Lets face it – we’ve been drawing up the same messaging in a crisis situation since we started communicating in a crisis.

Now it’s time for a revolution.

There is a great TEDTalk by Simon Sinek from September 2009 entitled How great leaders inspire action.  In it Sinek has a simple but powerful model for inspirational leadership all starting with a golden circle and the question "Why?" His examples include Apple, Martin Luther King, and the Wright brothers.  The video has had over 7.3 million views, but if that wasn’t you I’d recommend you spend 18 minutes checking it out.

But, what does this all have to do with crisis communication?

Well, simply – messaging. Which seems to be the heart of successful crisis communication, for if the message is wrong – the whole campaign will fail.

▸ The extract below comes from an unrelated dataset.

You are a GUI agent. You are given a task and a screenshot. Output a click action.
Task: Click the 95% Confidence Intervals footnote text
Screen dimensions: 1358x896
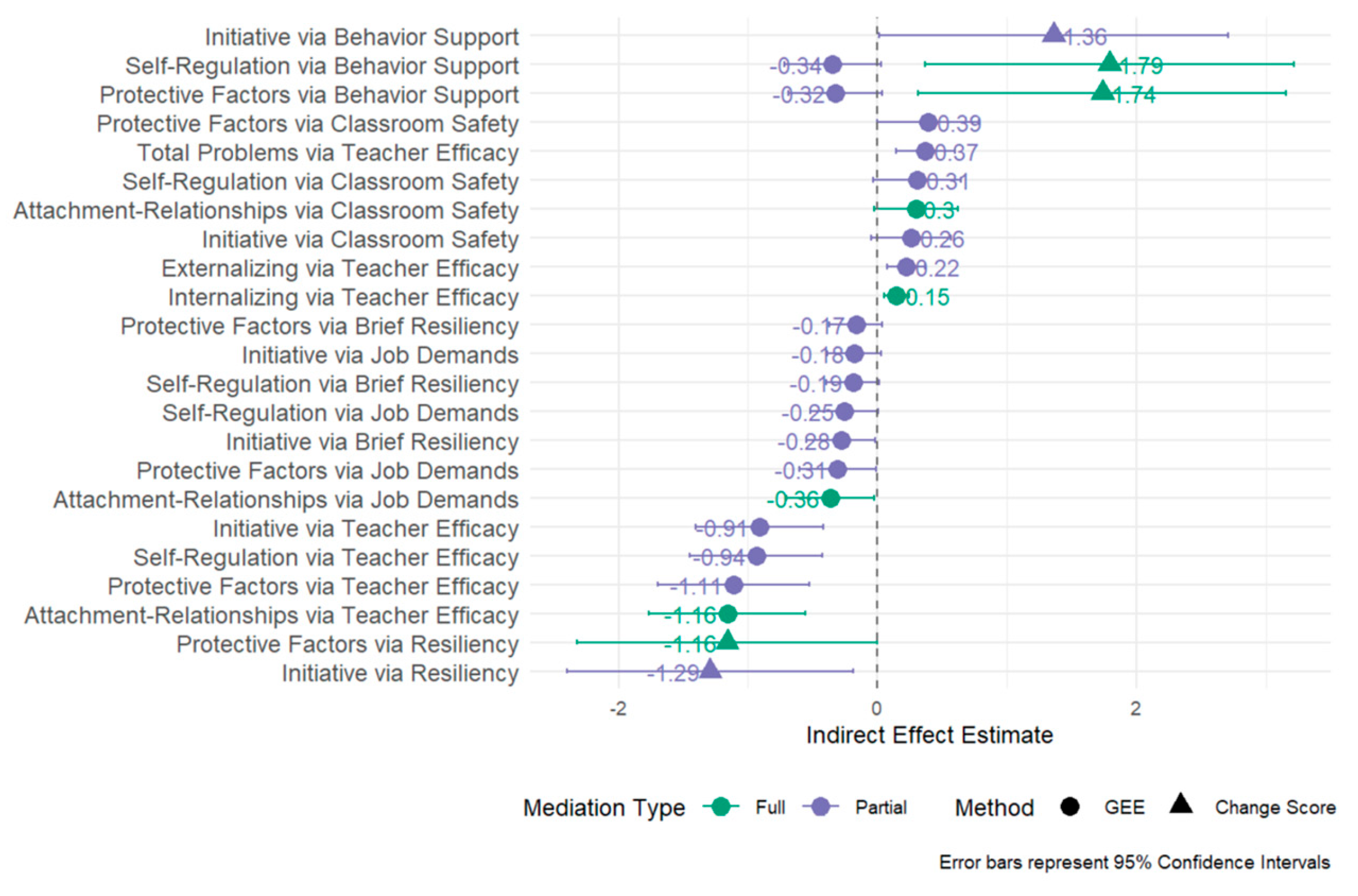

Most messaging that we produce travels from the outside of the circles to the inside – following the path of the blue arrow:

Example 1:  What happened at 6:00pm on Friday was a mistake, caused by miscommunication between multiple teams, for which we are very sorry.

This ‘blue line messaging’ is very familiar to traditional PR folks and especially hits home to those who have been producing crisis communication messaging and tools for some time.

Lets see what happens when we turn this on its head and we do some ‘red line messaging’:

Example 2: We’d like to first of all express our sorrow in this situation, which was caused by miscommunication between multiple teams, which led to the mistake that happened at 6:00pm on Friday.

The subject and the verbs are largely the same (the sentence basically uses the same words to say the same thing), but the order of the sentiment is different.

By giving the reader of the message a cause or a belief, the rest of the message becomes more believable and is received more favorably. And anyone in crisis communications knows that believability/credibility is crucial for success.

Sinek’s talk goes into some pretty competing reasons why this is so, but for the PR attention deficit; you just need to know that it works – so use it!